Come nasce l’attesa della guarigione nei credenti?
«In tutte le religioni c’è un legame forte tra spiritualità e guarigioni. Per noi cristiani è presente nell’Antico Testamento, con l’ebreo che guarisce bagnandosi nel Giordano, e nel Nuovo Testamento con le guarigioni straordinarie di Gesù. Tutta la storia della Chiesa è cosparsa di guarigioni fisiche; Lourdes è nel solco della tradizione cristiana». 

Come funziona, nella pratica quotidiana, il Bureau?
«Il Bureau coinvolge tutti i professionisti medici e paramedici che passano per Lourdes e in quei giorni si mettono a nostra disposizione, dicendoci dove sono alloggiati. Nel 2013 sono stati 4.500. Se ad esempio arriva una persona malata di tumore, chiedo a una collega oncologa la cortesia di visitarla. Poi ogni tanto convoco il Bureau: a fine luglio ci siamo incontrati con 70 medici per esaminare la storia di un bambino. In queste occasioni inizia la discussione medica, secondo le indicazioni del cardinale Lorenzo Lambertini, futuro Papa Benedetto XIV, che stabilì i sette criteri secondo cui i vescovi possono ritenere miracolose le guarigioni inspiegabili. Prendiamo l’ultimo caso di Danila Castelli: nel 2011 ho consegnato il dossier al vescovo della sua diocesi di appartenenza, Pavia. È il vescovo ad avere il compito di riconoscere questa guarigione come ‘opera di Dio’ e ‘segno’ per la comunità».

Su cosa state lavorando ora? 
«Stiamo lavorando su una decina di dossier, ma non c’è nulla di nuovo in arrivo. Nel 2013 ho incontrato 37 storie risultate vere e fondate clinicamente. Anche se oggi la verifica è molto più faticosa a causa delle leggi che tutelano la privacy. Prima bastava ascoltare la storia e chiedere le cartelle cliniche dei pazienti all’ospedale che li aveva in cura. Oggi è più difficile. Bisogna accertare che le guarigioni siano istantanee, complete e durevoli per sempre. La medicina è complicata da malattie neurovegetative come la sclerosi, che hanno dei periodi ‘finestra’. Ci sono problemi che in passato non esistevano, se pensiamo alle ‘abbuffate’ di farmaci. Le patologie seguono l’epidemiologia del tempo: prima si guariva da malattie infettive, ora da malattie neurodegenerative».
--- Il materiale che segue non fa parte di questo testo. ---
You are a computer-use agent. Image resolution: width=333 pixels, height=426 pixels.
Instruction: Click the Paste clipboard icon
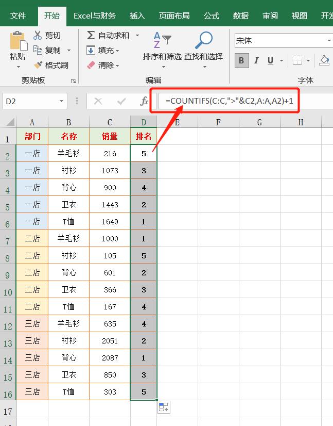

Quali sono le principali circostanze in cui avvengono le guarigioni?
«I due terzi sono legate all’acqua della sorgente, il resto avvengono durante la processione dei malati o fuori da Lourdes. Noi però non entriamo nel merito dei perché, questo fa parte delle sfide della ricerca».

Come cambia la vita delle persone che hanno avuto una guarigione?
«Tutte si chiedono ‘Perché proprio a me?’ Generalmente prevale lo stupore di essere stati destinatari di un dono. A volte mi parlano di solitudine, perché nessuno crede loro. Altri hanno avuto storie di vita difficili. Un dato comune è il fatto che le guarigioni non sono accadute quando le persone sono venute a chiedere per sé stessi ma a pregare per gli altri. Non c’è un rapporto causa-effetto».

Come si concilia l’approccio razionale da medico con la possibilità di un miracolo?
«Vivo come dietro ad una finestra affacciata su un mistero. Nulla mi meraviglia. A me sembra molto normale che a Lourdes, oltre alla grazia del pellegrinaggio, ci possa essere anche il dono della guarigione del corpo».